Instantiates a new formatter.

This automatically instantiates and populates Formatter.sub_formatters and sets their parent to this new formatter.

edit_print(printer: Printer, edit: Edit)

Called when the edit for an item is to be printed.

If the SequenceNode being printed either is not edited or has no edits, then the edit passed to this function will be a Match(child, child, 0).

This implementation simply delegates the print to the Formatting Protocol:

self.print(printer, edit)

get_formatter(item: T) → Callable[[Printer, T], Any] | None

Looks up a formatter for the given item using this formatter as a base.

Equivalent to:

get_formatter(item.__class__, base_formatter=self)

is_partial: bool = True: This is a partial formatter; it will not be automatically used in the Formatting Protocol.

item_newline(printer: Printer, is_first: bool = False, is_last: bool = False)

Called before each node is printed.

This is also called one extra time after the last node, if there is at least one node printed.

The default implementation is simply:

printer.newline()

items_indent(printer: Printer) → Printer

Returns a Printer context with an indentation.

This is called as:

with self.items_indent(printer) as p:

immediately after the self.start_symbol is printed, but before any of the items have been printed.

This default implementation is equivalent to:

return printer.indent()

parent: Formatter[T] | None = None

The parent formatter for this formatter instance.

This is automatically populated by Formatter.__new__() and should never be manually modified.

print(printer: Printer, node_or_edit: TreeNode | Edit, with_edits: bool = True)

Prints the given node or edit.

Parameters:

printer – The printer to which to write.
node_or_edit – The node or edit to print.
with_edits – If :keyword:True, print any edits associated with the node.

Note

The protocol for determining how a node or edit should be printed is very complex due to its extensibility. See the Printing Protocol for a detailed description.

print_SequenceNode(printer: Printer, node: SequenceNode)

Formats a sequence node.

The protocol for this function is as follows:

Print self.start_symbol
With the printer returned by self.items_indent:
- For each edit in the sequence (or just a sequence of graphtage.Match for each child, if the node is not edited):
  
  Call self.item_newline(printer, is_first=index == 0)
  
  Call self.edit_print(printer, edit)
If at least one edit was printed, then call self.item_newline(printer, is_last=True)
Print self.start_symbol

property root: Formatter[T]: Returns the root formatter.

sub_format_types: Sequence[Type[Formatter[T]]] = (): A list of formatter types that should be used as sub-formatters in the Formatting Protocol.

sub_formatters: List[Formatter[T]] = []

The list of instantiated formatters corresponding to Formatter.sub_format_types.
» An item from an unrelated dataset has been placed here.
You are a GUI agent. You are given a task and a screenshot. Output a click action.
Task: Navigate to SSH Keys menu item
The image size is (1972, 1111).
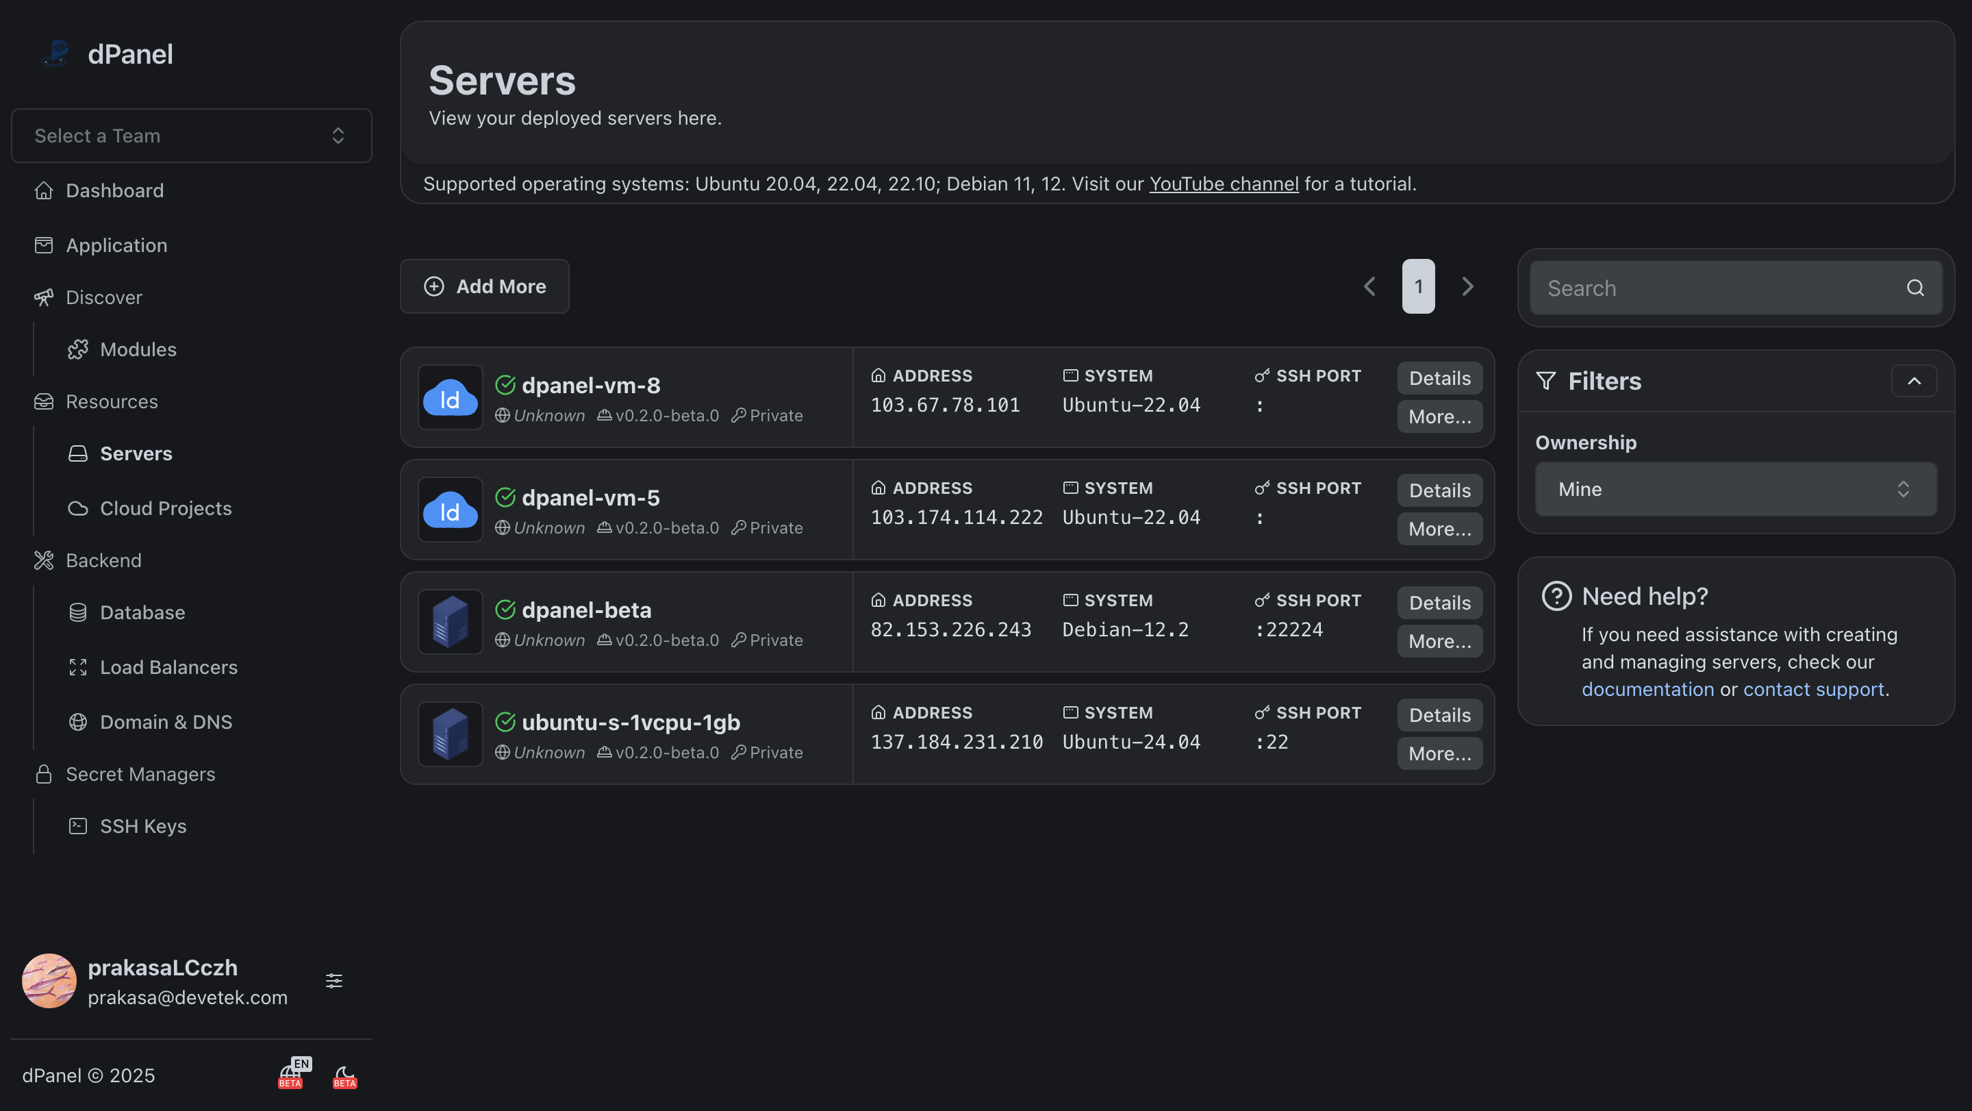143,826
This list is automatically populated by Formatter.__new__() and should never be manually modified.

SequenceNode

class graphtage.sequences.SequenceNode(children: T)

Bases: ContainerNode, Generic[T], ABC

A node representing a sequence, like a list, set, or dict.

__init__(children: T)

Initializes a sequence node.

Parameters:: children – A sequence of TreeNodes. This is assigned to the protected member SequenceNode._children.

__iter__() → Iterator[TreeNode]

Iterates over this sequence’s child nodes.

This is equivalent to:

return iter(self._children)

__len__() → int

The number of children of this sequence.

This is equivalent to:

return len(self._children)

add_edit_modifier(modifier: Callable[[TreeNode, TreeNode], Edit | None])

all_children_are_leaves() → bool

Tests whether all of the children of this container are leaves.

Equivalent to:

all(c.is_leaf for c in self)

Returns:: True if all children are leaves.
Return type:: bool

calculate_total_size()

Calculates the total size of this sequence.

This is equivalent to:

return sum(c.total_size for c in self)

children() → Sequence[TreeNode]

The children of this node.

Equivalent to:

list(self)

abstract property container_type: Type[T]

Returns the container type used to store SequenceNode._children.

This is used for performing a deep copy of this node in the SequenceNode.editable_dict() function.

copy() → T: Creates a deep copy of this node

copy_from(children: Iterable[TreeNode]) → T: Constructs a new instance of this tree node from a list of its children

dfs() → Iterator[TreeNode]

Performs a depth-first traversal over all of this node’s descendants.

self is always included and yielded first.

This implementation is equivalent to:

stack = [self]
while stack:
    node = stack.pop()
    yield node
    stack.extend(reversed(node.children()))

diff(node: TreeNode) → EditedTreeNode | T

Performs a diff against the provided node.

Parameters:: node – The node against which to perform the diff.
Returns:: An edited version of this node with all edits being completed.
Return type:: Union[EditedTreeNode, T]

editable_dict() → Dict[str, Any]

Copies self.__dict__, calling TreeNode.editable_dict() on all children.

This is equivalent to:

ret = dict(self.__dict__)
ret['_children'] = self.container_type(n.make_edited() for n in self)
return ret

This is used by SequenceNode.make_edited().

property edited: bool

Returns whether this node has been edited.

The default implementation returns False, whereas EditedTreeNode.edited() returns True.

abstractmethod edits(node: TreeNode) → Edit

Calculates the best edit to transform this node into the provided node.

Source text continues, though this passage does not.